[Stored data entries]

★ ★ ★ ★ ★

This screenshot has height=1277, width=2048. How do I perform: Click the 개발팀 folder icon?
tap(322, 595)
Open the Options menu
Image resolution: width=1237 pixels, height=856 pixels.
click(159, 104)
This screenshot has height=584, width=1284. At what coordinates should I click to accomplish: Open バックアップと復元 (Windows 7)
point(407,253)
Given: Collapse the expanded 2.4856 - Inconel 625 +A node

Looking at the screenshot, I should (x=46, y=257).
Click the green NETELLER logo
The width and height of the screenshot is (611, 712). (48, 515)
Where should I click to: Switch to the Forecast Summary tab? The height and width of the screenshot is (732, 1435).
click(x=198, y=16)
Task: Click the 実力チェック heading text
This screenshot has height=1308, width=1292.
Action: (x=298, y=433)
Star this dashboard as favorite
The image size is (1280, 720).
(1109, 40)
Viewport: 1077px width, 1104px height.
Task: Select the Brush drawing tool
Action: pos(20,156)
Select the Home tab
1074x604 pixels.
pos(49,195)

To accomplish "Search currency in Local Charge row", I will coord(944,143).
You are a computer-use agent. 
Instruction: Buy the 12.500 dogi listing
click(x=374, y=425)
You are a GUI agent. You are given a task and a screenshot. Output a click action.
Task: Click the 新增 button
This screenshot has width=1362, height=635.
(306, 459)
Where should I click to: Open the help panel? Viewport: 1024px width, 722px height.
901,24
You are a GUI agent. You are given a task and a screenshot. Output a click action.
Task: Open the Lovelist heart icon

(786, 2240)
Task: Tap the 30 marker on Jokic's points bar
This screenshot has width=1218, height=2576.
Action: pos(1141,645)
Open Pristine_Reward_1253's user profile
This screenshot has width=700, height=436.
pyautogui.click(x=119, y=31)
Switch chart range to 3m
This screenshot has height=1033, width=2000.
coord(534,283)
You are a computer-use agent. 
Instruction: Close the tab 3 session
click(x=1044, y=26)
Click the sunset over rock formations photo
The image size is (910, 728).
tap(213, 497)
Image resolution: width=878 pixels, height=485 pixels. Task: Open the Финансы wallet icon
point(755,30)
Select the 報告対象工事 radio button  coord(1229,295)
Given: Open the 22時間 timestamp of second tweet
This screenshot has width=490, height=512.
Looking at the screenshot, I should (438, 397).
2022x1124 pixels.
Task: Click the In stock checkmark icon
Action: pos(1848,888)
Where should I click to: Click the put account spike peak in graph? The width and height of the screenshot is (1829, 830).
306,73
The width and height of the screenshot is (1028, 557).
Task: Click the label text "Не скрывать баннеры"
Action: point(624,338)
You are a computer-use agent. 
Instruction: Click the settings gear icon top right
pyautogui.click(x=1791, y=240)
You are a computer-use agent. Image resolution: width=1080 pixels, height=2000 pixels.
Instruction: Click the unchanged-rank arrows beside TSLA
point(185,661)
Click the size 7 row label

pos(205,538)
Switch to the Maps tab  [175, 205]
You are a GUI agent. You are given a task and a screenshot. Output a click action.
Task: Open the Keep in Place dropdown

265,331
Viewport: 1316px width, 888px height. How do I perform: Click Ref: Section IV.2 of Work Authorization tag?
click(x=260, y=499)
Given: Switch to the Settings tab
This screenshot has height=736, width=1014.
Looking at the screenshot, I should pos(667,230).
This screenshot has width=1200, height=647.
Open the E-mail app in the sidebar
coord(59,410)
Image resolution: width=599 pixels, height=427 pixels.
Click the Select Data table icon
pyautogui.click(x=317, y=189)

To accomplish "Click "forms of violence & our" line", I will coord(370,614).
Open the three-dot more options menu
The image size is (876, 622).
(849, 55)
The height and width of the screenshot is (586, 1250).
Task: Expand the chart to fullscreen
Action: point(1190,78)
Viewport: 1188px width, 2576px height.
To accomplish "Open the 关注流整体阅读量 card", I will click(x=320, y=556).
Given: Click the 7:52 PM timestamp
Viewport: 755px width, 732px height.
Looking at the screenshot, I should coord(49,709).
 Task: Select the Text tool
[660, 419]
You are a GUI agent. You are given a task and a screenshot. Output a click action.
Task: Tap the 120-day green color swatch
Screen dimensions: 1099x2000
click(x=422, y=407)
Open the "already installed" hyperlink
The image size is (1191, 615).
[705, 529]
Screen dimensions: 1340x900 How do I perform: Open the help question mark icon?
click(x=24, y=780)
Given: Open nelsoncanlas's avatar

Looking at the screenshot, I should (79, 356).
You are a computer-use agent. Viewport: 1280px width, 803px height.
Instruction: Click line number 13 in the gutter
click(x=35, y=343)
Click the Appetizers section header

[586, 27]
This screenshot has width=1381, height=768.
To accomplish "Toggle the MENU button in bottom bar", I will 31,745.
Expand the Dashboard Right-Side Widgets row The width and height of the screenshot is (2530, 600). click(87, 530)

★ ★ ★ ★ ★

| GOAL OF THE EXERCISE |
Determine how many of the lines above include the word "timestamp", then give that number and nothing else.

| RESPONSE |
2